**Excerpt**
■ ■ ■ ■
In neurodegenerative diseases, toxic proteins accumulate within brain cells called neurons.

Neurons are irreplaceable. They must continue to recycle proteins and break them down into small amino acids to avoid a toxic buildup of abnormally large proteins. That is what autophagy lets them do.

The process works by sequestering unwanted proteins into pipelines called “autophagosomes.” Then they dump those proteins into a part of the cell called a “lysosome,” where they are recycled. When this process doesn’t work properly, harmful proteins can accumulate.

Defects in autophagy are a common factor in neurodegenerative diseases regardless of aging, gene mutations, environmental toxins, infections and abnormal proteins.

When my lab examined postmortem Alzheimer’s and Parkinson’s brains, we found that the molecular steps of autophagy are broken, leading to accumulation of the toxic proteins.

So if we can find a way to activate autophagy or repair the molecular cascade that kicks it off, cells could once again clear out harmful proteins. Work from my lab suggests that certain cancer drugs may actually do this.

Using cancer drugs to jump start autophagy

My lab has demonstrated that a number of cancer drugs can trigger the molecular cascade that kicks off the whole process.

Specifically, these drugs activate a protein called “parkin,” which is involved in the autophagy process. So activating parkin can activate autophagy, thus clearing neurotoxic proteins.

Parkin expression, shown in red, and accumulation of neurotoxic protein, in green, in the brain of mouse models of Alzheimer’s disease. The lower panel shows activated parkin in red after nilotinib treatment and clearance of the protein in green in the same mouse. The Laboratory for dementia and Parkinsonism, Author provided

Keep in mind that cancer drugs work by killing cancer cells and can also be toxic to other cells. So our first step was to find out how these drugs worked in cancer cells and neurons. Our initial observation in cell culture models was stunning: Cultured cancer cells died while cultured neurons survived after treatment with several autophagy-stimulating cancer drugs.

Next we introduced toxic proteins into cultured neuronal cells and treated them with several cancer drugs that activate autophagy and destroy tumors. The cells treated with these drugs survived and cleared their toxic proteins, while untreated cells died.

A cellular balancing act

Activating autophagy is a double-edged sword. One the one hand, the process clears toxic or infectious materials from cells. On the other hand, if the autophagy process goes beyond “recycling” and clearing out proteins, it can start to destroy the cell, leading to cell death.

This means that autophagy must be carefully manipulated to avoid the death of nonrenewable and irreplaceable neurons.
■ ■ ■ ■
**Assignment**
In the excerpt on autophagy, what happened to cultured cancer cells and cultured neurons after treatment with several autophagy-stimulating cancer drugs?
■ ■ ■ ■
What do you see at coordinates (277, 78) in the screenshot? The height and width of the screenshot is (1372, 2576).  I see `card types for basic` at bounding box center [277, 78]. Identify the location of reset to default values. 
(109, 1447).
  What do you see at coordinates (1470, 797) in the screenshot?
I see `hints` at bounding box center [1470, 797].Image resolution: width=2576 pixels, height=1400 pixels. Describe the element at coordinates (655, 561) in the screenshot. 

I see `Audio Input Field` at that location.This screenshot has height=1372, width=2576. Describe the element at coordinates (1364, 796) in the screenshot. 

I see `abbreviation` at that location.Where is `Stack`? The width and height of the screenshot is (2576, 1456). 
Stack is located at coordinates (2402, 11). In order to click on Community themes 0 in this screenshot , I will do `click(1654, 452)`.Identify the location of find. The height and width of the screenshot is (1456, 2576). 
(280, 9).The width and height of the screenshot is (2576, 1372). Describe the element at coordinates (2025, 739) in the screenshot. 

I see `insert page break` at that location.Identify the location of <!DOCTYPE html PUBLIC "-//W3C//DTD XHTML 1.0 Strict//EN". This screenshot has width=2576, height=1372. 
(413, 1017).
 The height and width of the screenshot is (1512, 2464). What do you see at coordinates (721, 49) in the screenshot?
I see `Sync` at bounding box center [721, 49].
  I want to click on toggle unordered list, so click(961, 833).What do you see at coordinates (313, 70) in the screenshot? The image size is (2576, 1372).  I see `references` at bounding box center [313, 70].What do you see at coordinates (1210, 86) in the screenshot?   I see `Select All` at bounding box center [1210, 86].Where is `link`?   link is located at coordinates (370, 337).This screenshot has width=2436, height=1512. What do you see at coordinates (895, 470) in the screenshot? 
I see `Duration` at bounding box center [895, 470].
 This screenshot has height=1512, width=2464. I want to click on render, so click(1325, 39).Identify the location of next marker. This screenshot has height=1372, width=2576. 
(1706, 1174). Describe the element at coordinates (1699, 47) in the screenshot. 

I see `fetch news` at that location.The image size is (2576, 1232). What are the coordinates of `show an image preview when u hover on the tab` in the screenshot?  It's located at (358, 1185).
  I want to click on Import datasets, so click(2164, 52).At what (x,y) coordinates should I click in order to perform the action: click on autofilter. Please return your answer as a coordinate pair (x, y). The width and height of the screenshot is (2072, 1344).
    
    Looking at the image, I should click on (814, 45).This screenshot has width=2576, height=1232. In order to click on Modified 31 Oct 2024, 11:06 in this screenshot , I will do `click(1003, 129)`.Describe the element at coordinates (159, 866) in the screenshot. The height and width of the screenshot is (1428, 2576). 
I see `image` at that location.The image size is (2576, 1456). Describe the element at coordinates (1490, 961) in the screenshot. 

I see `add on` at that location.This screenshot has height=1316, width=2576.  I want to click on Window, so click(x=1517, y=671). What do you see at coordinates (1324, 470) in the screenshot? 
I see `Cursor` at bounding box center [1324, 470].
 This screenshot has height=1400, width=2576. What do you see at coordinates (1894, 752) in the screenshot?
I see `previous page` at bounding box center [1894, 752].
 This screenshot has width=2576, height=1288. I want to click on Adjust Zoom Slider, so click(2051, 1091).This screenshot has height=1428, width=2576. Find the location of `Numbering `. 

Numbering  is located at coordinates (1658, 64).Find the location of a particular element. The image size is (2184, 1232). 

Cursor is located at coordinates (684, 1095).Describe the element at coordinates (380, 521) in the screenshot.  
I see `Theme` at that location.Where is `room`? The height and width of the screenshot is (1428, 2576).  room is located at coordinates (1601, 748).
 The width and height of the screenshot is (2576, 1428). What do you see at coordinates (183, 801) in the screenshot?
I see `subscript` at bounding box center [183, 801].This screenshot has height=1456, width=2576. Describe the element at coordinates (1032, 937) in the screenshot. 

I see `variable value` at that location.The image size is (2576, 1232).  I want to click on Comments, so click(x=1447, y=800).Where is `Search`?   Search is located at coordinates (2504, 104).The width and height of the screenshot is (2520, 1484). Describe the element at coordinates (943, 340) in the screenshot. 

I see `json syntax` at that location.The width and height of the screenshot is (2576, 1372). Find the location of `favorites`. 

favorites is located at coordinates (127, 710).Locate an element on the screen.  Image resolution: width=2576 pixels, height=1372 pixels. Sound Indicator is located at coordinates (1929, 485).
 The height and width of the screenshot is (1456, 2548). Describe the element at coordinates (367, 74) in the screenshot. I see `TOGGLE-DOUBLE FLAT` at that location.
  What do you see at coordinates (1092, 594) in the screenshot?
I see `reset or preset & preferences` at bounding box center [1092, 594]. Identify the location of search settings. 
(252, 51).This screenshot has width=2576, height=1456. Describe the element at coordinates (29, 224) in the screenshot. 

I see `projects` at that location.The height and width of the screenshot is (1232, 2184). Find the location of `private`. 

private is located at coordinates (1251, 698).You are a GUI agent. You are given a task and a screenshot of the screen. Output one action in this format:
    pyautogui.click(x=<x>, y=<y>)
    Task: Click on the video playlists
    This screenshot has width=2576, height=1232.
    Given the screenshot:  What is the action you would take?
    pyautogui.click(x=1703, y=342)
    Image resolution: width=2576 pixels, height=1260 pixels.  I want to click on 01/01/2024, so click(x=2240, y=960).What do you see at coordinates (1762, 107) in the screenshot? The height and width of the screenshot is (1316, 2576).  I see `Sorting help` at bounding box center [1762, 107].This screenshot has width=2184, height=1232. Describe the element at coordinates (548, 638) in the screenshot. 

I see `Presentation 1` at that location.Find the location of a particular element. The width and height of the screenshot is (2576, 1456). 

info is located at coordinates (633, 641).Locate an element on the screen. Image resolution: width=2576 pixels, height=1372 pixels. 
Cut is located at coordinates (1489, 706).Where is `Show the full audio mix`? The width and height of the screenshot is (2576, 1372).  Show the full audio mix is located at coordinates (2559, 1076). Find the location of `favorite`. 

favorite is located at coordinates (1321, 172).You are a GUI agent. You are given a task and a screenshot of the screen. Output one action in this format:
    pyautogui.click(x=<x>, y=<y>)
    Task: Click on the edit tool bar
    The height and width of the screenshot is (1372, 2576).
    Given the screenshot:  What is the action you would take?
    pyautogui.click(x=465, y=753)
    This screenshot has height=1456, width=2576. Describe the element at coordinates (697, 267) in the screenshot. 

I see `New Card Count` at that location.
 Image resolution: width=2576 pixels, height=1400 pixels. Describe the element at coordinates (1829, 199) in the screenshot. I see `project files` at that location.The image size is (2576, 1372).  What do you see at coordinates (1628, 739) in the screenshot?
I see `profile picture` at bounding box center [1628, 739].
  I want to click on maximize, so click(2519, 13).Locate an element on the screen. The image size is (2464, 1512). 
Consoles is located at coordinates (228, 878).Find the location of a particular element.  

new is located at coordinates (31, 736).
■ ■ ■ ■
**Solution to this problem**
The cancer cells died while the neurons survived.